TIL the normal equation method permalink

\[\ {\theta} = (X^{\intercal} X)^{-1} (X^{\intercal} y) \]

The normal equation is another function you can use to derive the optimal parameters \(\ {\theta} \) for your hypothesis as defined by your cost function. This is an alternative method to gradient descent that I learned about a few days ago.

The normal equation method has a number of advantages over gradient descent:

It’s faster than gradient descent because you can solve for theta in one calculation rather than iterating
Because it solves for \(\ {\theta} \) in one iteration, it doesn’t require feature scaling or mean normalization to make iterations efficient
Ditto for needing to use a learning rate \(\ {\alpha} \) (and potentially getting it wrong)

But it has two big downsides:

First, it’s slower than gradient descrent when the number of features is high - n >= 10,000. That’s because inverting an 10,000 x 10,000 matrix is computationally expensive!

Second, sometimes \(\ X^{\intercal} X \) is non-invertible!
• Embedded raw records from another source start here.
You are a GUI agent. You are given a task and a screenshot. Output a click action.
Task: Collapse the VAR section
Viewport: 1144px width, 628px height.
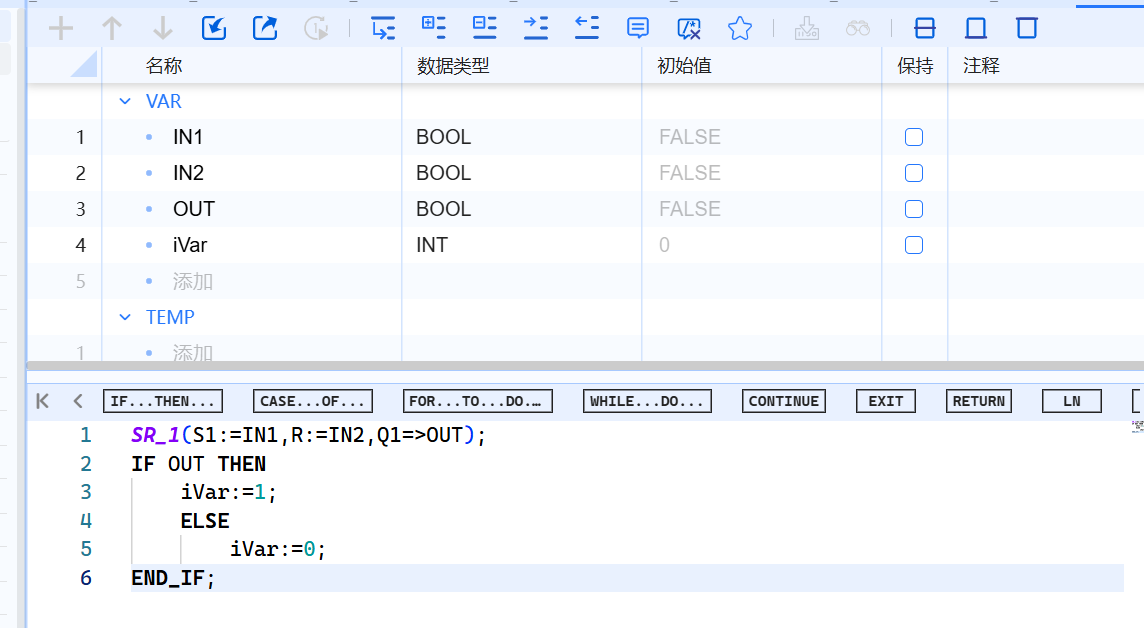(124, 101)
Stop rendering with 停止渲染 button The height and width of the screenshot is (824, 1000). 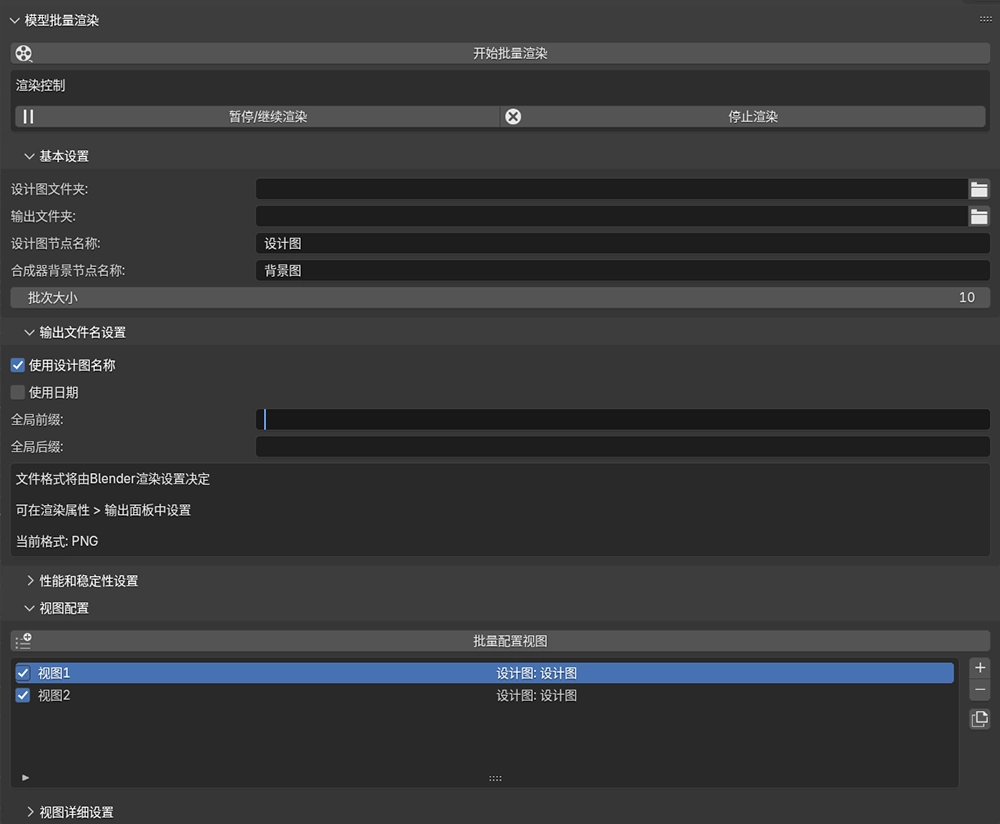point(743,117)
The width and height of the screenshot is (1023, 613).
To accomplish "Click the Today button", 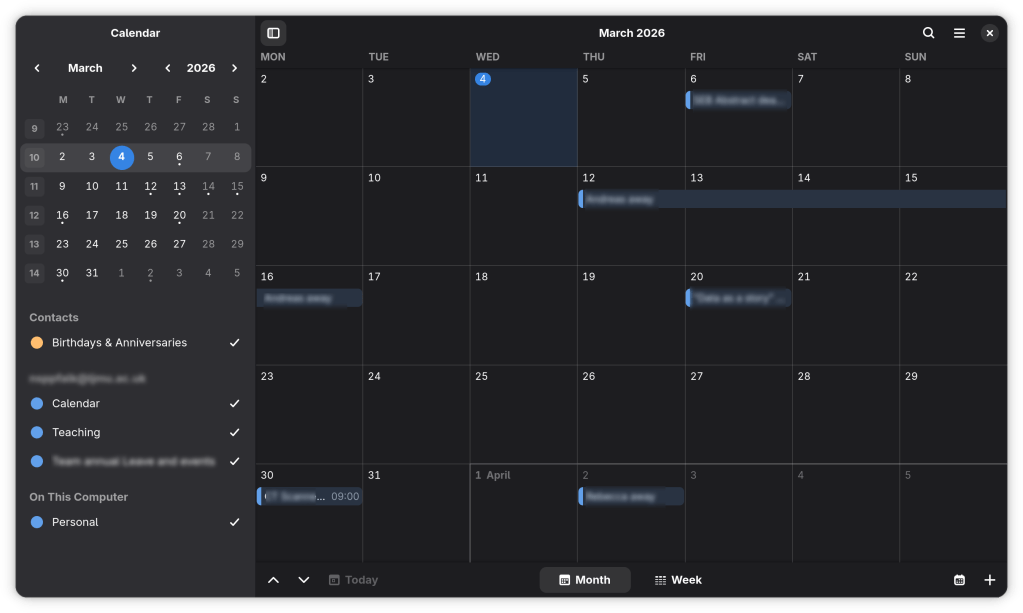I will pyautogui.click(x=353, y=580).
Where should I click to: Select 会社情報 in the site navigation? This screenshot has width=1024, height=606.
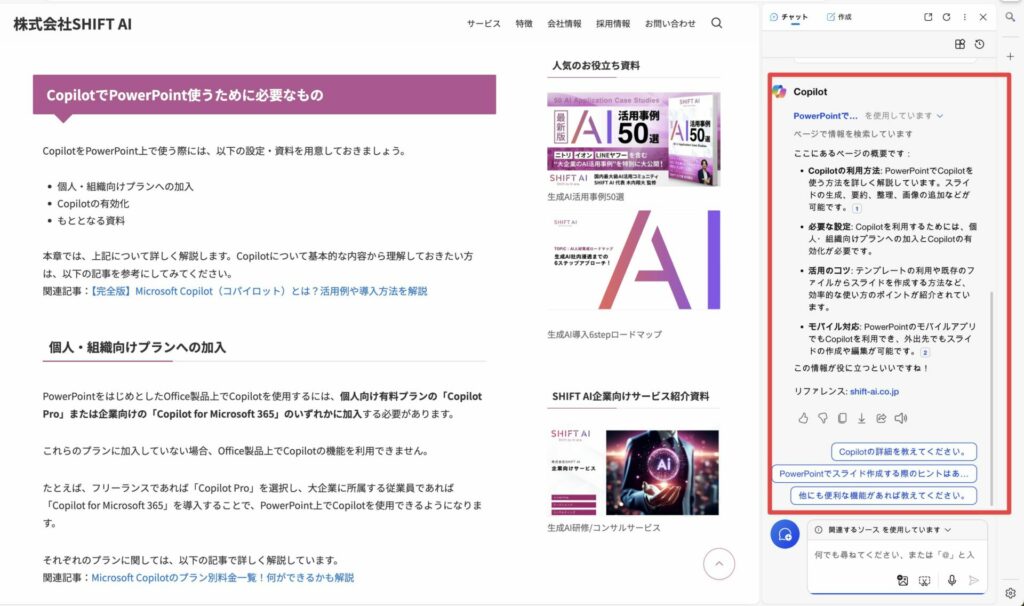click(x=566, y=22)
This usually happens for one of two reasons:

You have redundant features that are linearly dependent (e.g. \(\ x_1 \) = size in feet^2, \(\ x_2 \) = size in m^2 )
You have too many features and, in particular, the size of your training set is less than or equal to the number of features you’re trying to use - \(\ m {\leq} n \)

In both cases, delete some features to make the matrix invertible!